Kim Falck portrays a geeky government employee, directly assisting the Norwegian Prime Minister, reminiscent of a combination of David Levinson and Constance Spano, from Independence Day. Mads Sjøgård Pettersen gives a good rendition of his character Captain Kristoffer Holm, who is the typical Army soldier helping out the lead to figure out how to stop the creature.


The best character, however, is Nora’s father Tobias Tidemann, portrayed by a magnificent Gard B. Eidsvold. Yes, the character is once again a shameless copy of several personas we know from Independence Day, but he is at least rendered with depth. Tobias is a folklore expert, who lost his grip on reality, yet now comes in handy, as an actual troll is rummaging around the Norwegian mountain range.


Picture-wise, this is largely a well-shot movie, taking in a lot of the breathtaking nature of Norway until it shifts focus to the Norwegian capital, an hour into the runtime. While the opening scene is stunning to look at, especially the impressive rock climbing sequence, once the characters are on top, the landscape looks overlit and fake. The overall tint is cold plus grey, with a lot of the colours desaturated, nevertheless suiting the setting.


The effects are a mixed bag; the troll itself is well-designed, sadly other effects look truly hideous at times. It overuses the effect of slow-motion, every time the troll throws a punch or steps over someone. Other than that, explosions, car wreckages, as well as giant footprints are well-handled.


The score by Johannes Ringen sounds adventurous, grand plus underlines the setting of Norway. It can come off as too powerful at times, especially when playing a modified pompous version of “In the Hall of the Mountain King”.

 

Verdict: This Norwegian fantasy-monster flick, has a lot of promise yet doesn’t use any of it. Instead, it concentrates on satirising Hollywood blockbusters, plagiarising whole segments or narrative ideas. Granted, the humour is dry, not spoofy, and the side-plot concerning the lead character’s reconciliation with her father is heartwarming.

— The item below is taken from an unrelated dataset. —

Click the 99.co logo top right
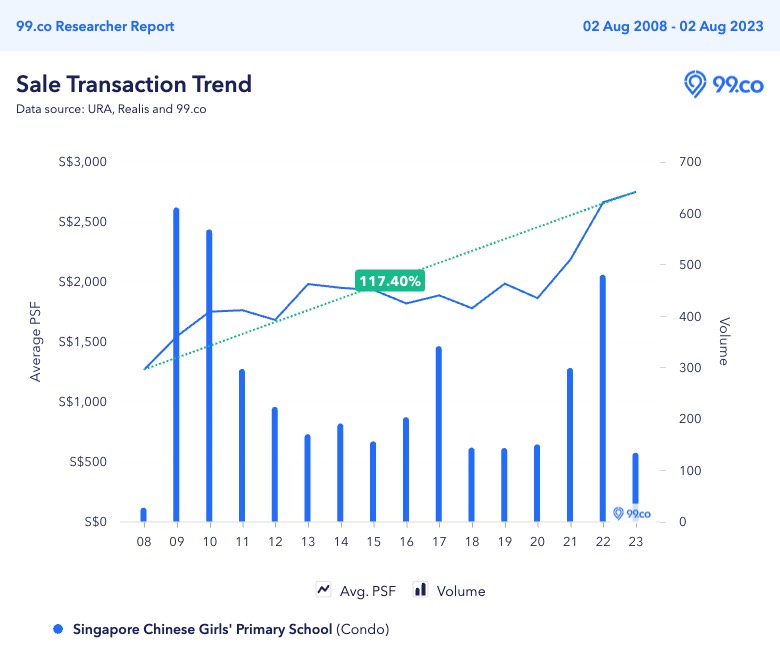Viewport: 780px width, 665px height. pyautogui.click(x=723, y=85)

Unfortunately, the whole monster arc is bland and uninteresting, until it reaches a terrible ending. Characters are equally rip-offs of Jurassic Park, or Roland Emmerich film personas, however, most performances are fine. The cinematography is good-looking, though some parts are over-lit. The effects, on the other hand, vary from good, to incredibly bad. In the end, this has its moments but ultimately squanders the potential to become an original Norwegian monster tale, based on Scandinavian fairy tales. It is too derivative of better-made blockbusters, as such Troll is a mediocre 5.0 out of 10.